Paul Zukerberg, a District attorney who wants to decriminalize marijuana, said Monday that he is the first candidate to turn in enough signatures to qualify as a candidate in the April special election for a seat on the D.C. Council.

In a statement, Zukerberg said he turned in 3,091 signatures from registered voters to District elections officials – 91 more than required.

But based on past elections, Zukerberg may not have turned in enough signatures to withstand a possible challenge over the validity of his petition.

D.C Elections Board officials often toss dozens or hundreds of signatures for being invalid because they come from someone not on the voter rolls.

Mindful of his narrow margin, Zukerberg said he plans to continue collecting signatures through next week, when he plans to submit an updated total.

So far, 20 candidates, including interim council member Anita Bonds (D) and Republican Patrick Mara, have announced plans to run in the April 23 special election for the citywide at-large seat. 

Potential candidates have until Jan. 23 to gather the required signatures, which can be a cold and grueling process during the winter.

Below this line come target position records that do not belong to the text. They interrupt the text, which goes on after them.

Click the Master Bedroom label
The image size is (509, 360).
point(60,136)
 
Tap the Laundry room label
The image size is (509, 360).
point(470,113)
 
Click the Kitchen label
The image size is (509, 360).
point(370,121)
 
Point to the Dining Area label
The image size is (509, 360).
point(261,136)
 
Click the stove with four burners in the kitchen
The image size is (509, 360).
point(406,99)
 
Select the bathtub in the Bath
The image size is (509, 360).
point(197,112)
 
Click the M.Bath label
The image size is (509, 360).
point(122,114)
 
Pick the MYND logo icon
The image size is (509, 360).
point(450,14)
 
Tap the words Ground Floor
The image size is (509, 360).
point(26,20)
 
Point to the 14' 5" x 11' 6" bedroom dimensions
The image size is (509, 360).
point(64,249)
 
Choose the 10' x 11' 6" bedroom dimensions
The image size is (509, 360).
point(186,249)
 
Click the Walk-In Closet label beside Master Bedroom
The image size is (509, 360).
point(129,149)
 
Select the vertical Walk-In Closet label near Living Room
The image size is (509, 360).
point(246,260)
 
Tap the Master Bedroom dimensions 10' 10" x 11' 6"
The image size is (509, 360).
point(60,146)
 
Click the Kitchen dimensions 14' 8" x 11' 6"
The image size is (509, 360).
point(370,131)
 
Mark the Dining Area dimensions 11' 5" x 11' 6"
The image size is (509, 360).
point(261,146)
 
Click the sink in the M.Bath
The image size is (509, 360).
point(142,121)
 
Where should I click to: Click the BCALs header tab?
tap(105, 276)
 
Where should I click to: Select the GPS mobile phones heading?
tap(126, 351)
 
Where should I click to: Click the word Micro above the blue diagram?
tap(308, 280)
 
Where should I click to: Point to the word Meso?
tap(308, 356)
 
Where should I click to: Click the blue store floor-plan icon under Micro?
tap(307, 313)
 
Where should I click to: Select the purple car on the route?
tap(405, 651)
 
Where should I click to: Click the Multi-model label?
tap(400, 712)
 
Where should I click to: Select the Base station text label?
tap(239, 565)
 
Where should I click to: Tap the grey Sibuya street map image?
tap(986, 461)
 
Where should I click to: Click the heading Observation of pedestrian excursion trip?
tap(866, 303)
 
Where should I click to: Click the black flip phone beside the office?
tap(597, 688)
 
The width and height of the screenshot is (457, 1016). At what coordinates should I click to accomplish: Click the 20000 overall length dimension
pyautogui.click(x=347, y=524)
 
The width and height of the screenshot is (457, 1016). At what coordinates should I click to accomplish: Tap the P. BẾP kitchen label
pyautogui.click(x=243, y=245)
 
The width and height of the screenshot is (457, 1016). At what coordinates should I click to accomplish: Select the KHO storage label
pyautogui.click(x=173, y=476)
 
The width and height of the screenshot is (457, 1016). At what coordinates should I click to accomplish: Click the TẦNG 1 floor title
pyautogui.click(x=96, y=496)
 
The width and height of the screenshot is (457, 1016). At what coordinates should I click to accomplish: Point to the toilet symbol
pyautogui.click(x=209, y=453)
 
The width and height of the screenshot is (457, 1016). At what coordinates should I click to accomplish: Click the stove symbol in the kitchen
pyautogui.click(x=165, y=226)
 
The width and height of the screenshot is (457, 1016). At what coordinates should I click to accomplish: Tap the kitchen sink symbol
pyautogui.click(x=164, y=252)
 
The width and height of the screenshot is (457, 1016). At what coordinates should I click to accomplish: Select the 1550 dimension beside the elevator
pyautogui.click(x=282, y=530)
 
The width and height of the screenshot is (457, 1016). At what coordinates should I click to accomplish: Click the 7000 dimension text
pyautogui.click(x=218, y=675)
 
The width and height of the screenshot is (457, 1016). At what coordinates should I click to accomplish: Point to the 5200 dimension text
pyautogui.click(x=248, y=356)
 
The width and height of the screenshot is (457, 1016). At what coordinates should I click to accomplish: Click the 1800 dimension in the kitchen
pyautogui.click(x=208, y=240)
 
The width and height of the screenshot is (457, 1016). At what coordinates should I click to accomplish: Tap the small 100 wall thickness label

It’s widely expected that multiple announced candidates will fall short.

Zukerberg, 55,  is an Adams Morgan attorney who specializes in defending marijuana possession cases.  

He plans to argue during the campaign that the District needs to engage in a serious discussion about decriminalizing marijuana, arguing to many residents are drawing criminal records.

 If he qualifies for the ballot, Zukerberg will also campaign on improving education, a more sustainable transportation network and ethics reform.

Keith Ivey, a local progressive activist, has compiled an excellent spreadsheet listing all 20 candidates attempting to qualify for the ballot. You can find Ivey’s handy spreadsheet here.

The D.C. Board of Elections will rule in early February on which candidates qualify for the ballot. After a challenge and appeal period, the board will set the final ballot for the special election March 1.